Your objective: Where does the string "agent" occur in the records below? Copy every line that holds it.

Supplied records:
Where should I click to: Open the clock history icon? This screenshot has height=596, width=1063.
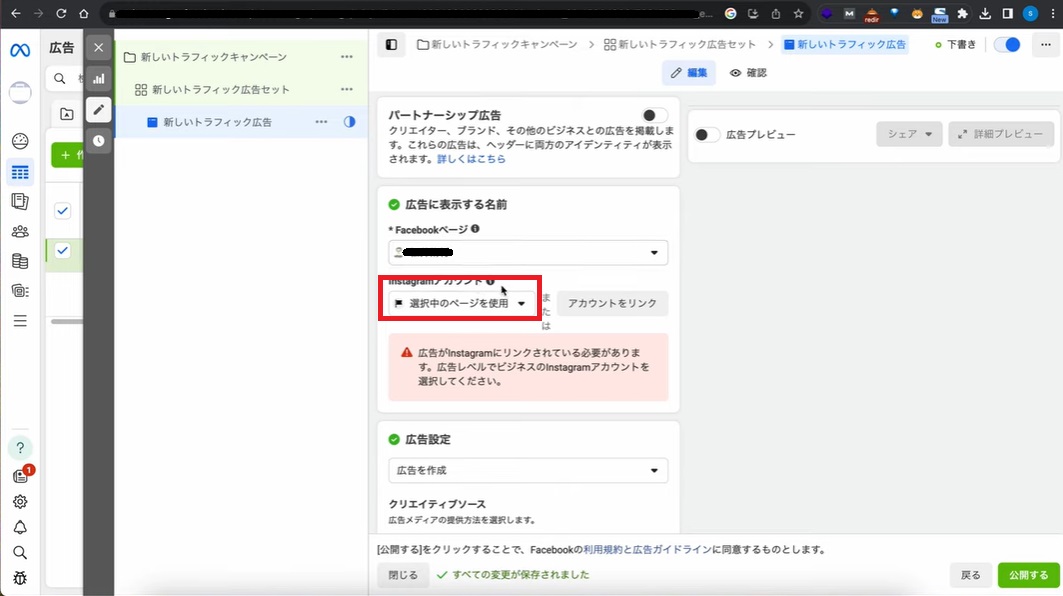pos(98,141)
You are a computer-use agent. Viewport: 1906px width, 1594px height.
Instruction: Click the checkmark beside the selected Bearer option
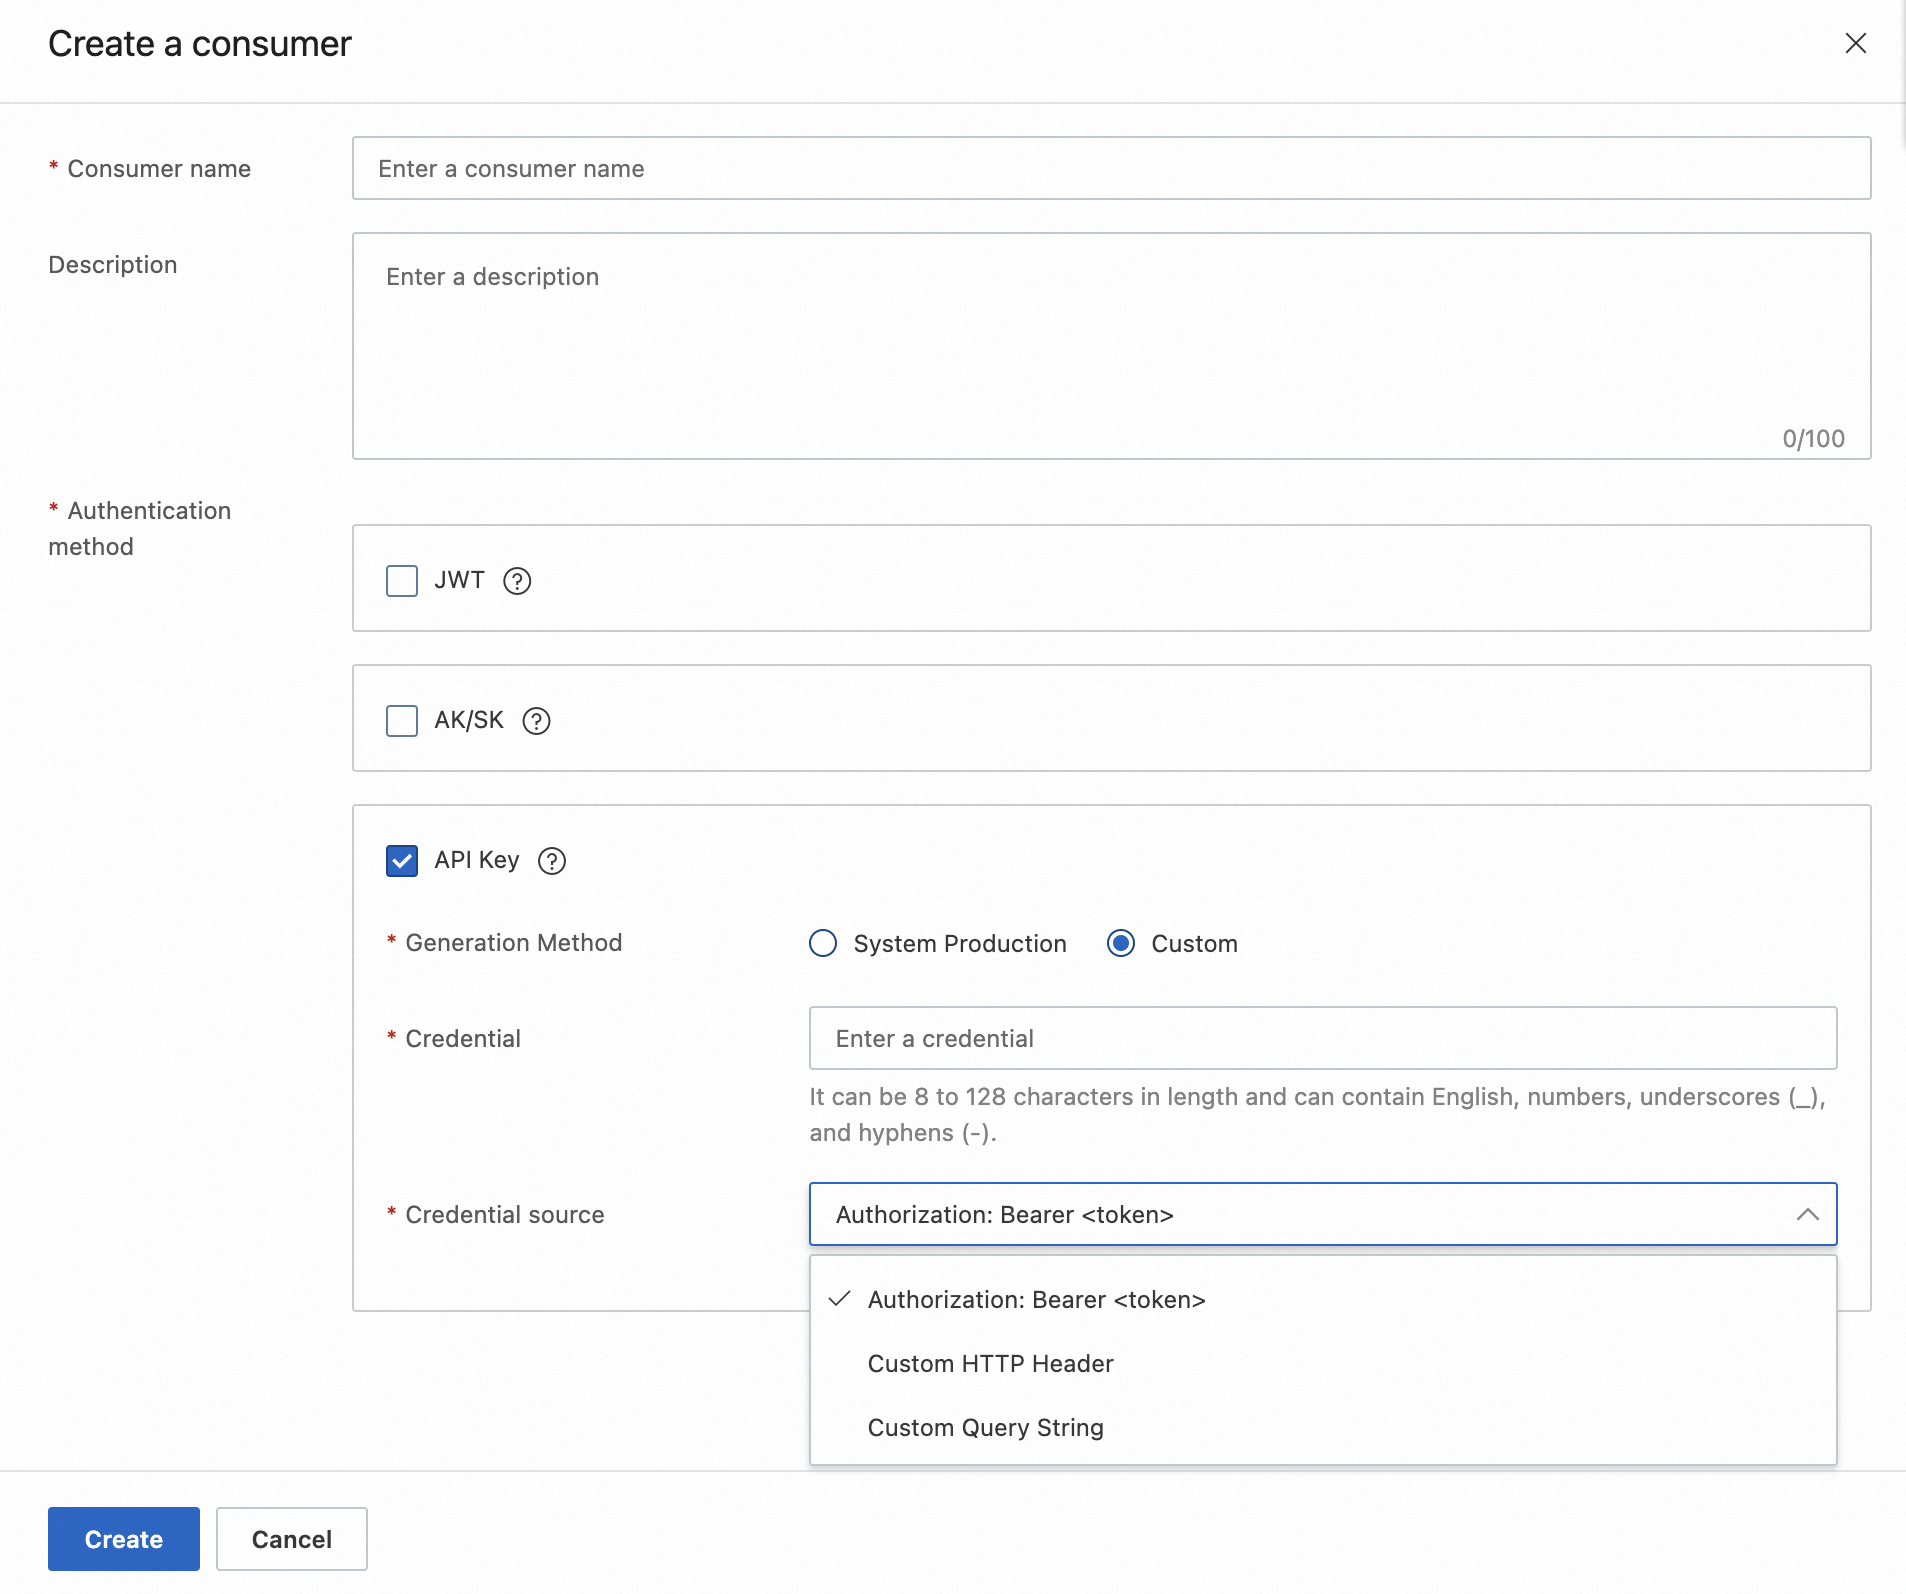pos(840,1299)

--

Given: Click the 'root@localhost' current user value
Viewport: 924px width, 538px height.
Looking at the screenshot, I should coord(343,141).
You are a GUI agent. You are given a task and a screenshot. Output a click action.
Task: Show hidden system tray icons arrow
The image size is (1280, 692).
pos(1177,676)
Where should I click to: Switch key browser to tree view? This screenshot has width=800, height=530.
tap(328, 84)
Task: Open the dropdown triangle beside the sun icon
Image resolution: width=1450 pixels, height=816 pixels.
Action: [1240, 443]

Answer space:
You are a computer-use agent. Viewport: 1906px width, 1594px height.
You are a GUI agent. You are given a task and a screenshot. Output a click action.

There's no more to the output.